Porto Alegre, Brazil - Charged with promoting Christian unity, the World Council of Churches has taken its work seriously - each of its meetings has grown bigger and more ambitious over the past six decades.
But now even some of the most ardent backers of the WCC's mission are wondering if smaller may be better.
During the WCC's latest global assembly - bringing together 4,000 envoys from more than 350 churches - delegates challenged the group to look hard at whether such parliament-style, mega-meetings are still relevant at a time when Christianity is being rapidly reordered around the world.
In the West, mainline Protestant churches face graying congregations and declining influence. Some denominations, most notably Anglicans, also are in danger in splintering over disputes on gay clergy and same-sex blessings. Pentecostal and evangelical movements, meanwhile, keep steamrolling through Africa, Latin America and elsewhere - but accounted for less than 2 percent of participants at the WCC gathering which ended Thursday.
"The ecumenism of structures, the ecumenism of papers and documents and speeches has reached its limits," said Norberto Saracco, a Pentecostal pastor and theologian from Argentina. "We cannot continue in this way."
It was more than just grumbling from groups outside the World Council of Churches, whose core membership includes mainline Protestants, Anglicans and Orthodox churches. (The Roman Catholic Church is not a member, but cooperates closely.)
The keynote address of the conference repeatedly raised the idea that Christian churches need to find clearer ways to connect and cooperate beyond simply sharing the stage at meetings and issuing joint communiques.
Catholicos Aram I, the spiritual head of the Armenian Apostolic Church, sounded at times like a CEO, saying the WCC must become more "efficient and credible" and reverse an "in-house mood of restlessness," with the group's income falling about 30 percent since 1999.
Aram, the moderator of the assembly, urged for more outreach to the evangelical powerhouses and stressed that the WCC members must learn how to engage more with youth or risk becoming spiritual dinosaurs.
"The ecumenical movement, for some, is getting old. For others, it has already become obsolete," he told the conference last week. "Institutional ecumenism has been preoccupied with its own problems and, therefore, lost touch with the issues facing the churches."
The modern map of the Christian world has little in common with the Euro-centric model at the WCC's founding congress in 1948. The Christian centers of gravity now reside in the countries where European missionaries once brought the faith.
"Mainstream Christianity is aging and falling in number," Aram said. "Christianity is re-emerging with new faces and forms ... that have dramatically changed the Christian panorama."

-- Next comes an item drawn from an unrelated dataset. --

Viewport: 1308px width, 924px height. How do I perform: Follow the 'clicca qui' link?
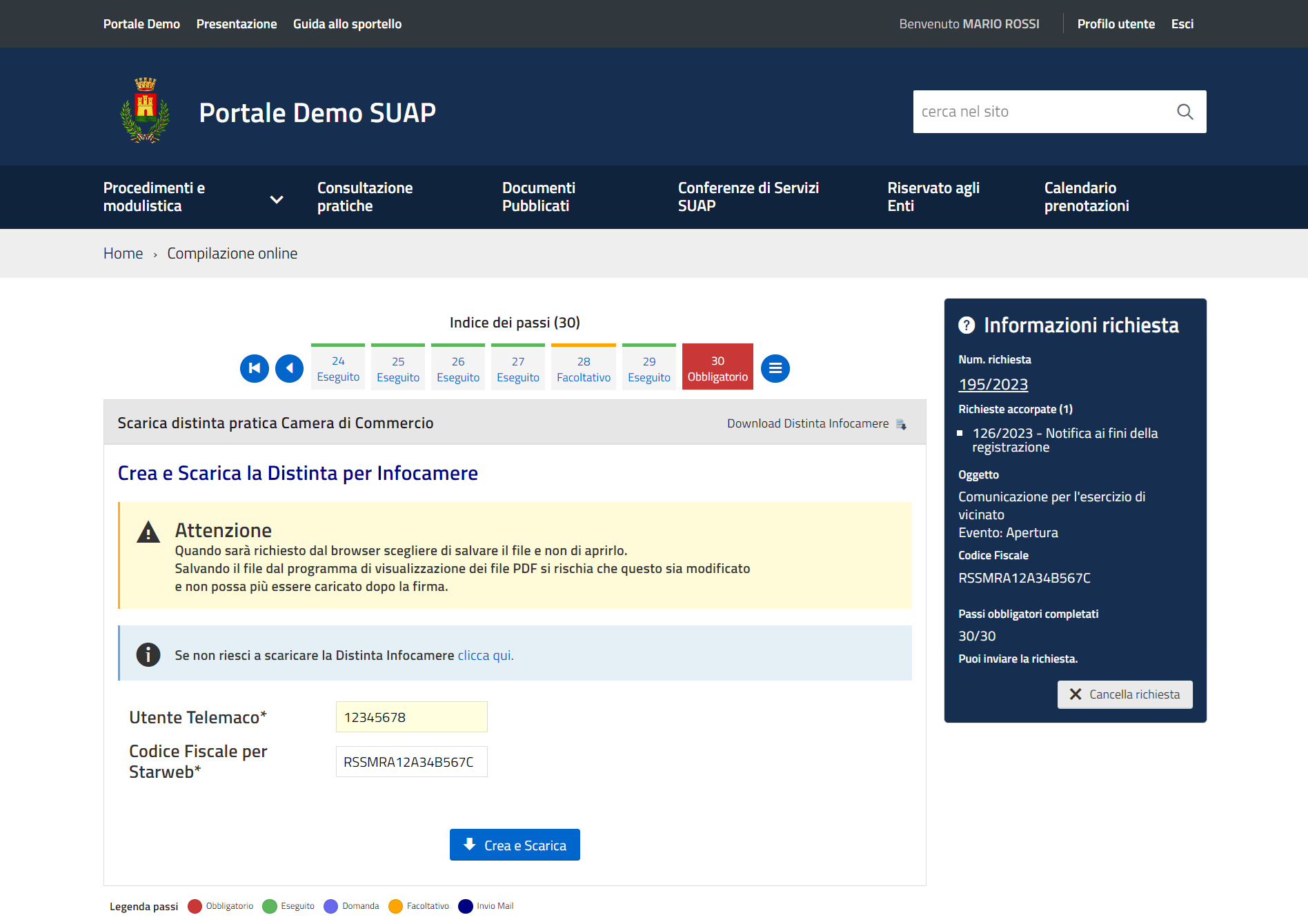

But it's not clear what that means for the WCC and its tradition of big tent meetings. The only consensus is that it cannot afford to freeze out the Pentecostal, evangelical and related churches, which some experts predict could account for more than a third of the world's 2.2 billion Christians in less than 20 years.
The handful of Pentecostal and evangelical guests at the Brazil conference expressed a desire for closer contact with the WCC, but gave no clues on how it could happen. There is still deep resistance across the movements for such pan-Christian alliances.
Many pastors worry that the WCC will try to rein in their spontaneous style of worship and their plans for expansion, which are often bankrolled by what's called "the Gospel of prosperity" which says God smiles on those who help the church.
But the mainline churches seem to have little choice but to make room. Some WCC veterans say the future could include fewer academic speeches and large conventions. Instead, they foresee more attempts at joint worship and social programs - especially those aimed at young people in the West.
"Many people, especially youth, have lost hope and confidence in 'official' deliberations for unity," said the Rev. Jabob Kurien, vice principal at the Malankara Orthodox Syrian seminary in India. "They have been seeking alternative channels of Christian unity."
It could be as simple as flipping the equation, some say. Phase out the big congresses of like-minded delegates and concentrate on those who have drifted away from the churches. That means less academic language and more plain speaking, said Jantine Heuvelink, a delegate from the Protestant Church in the Netherlands.
"To make myself understood is make Christianity understandable," Heuvelink said. "Grassroots people speak best for the church."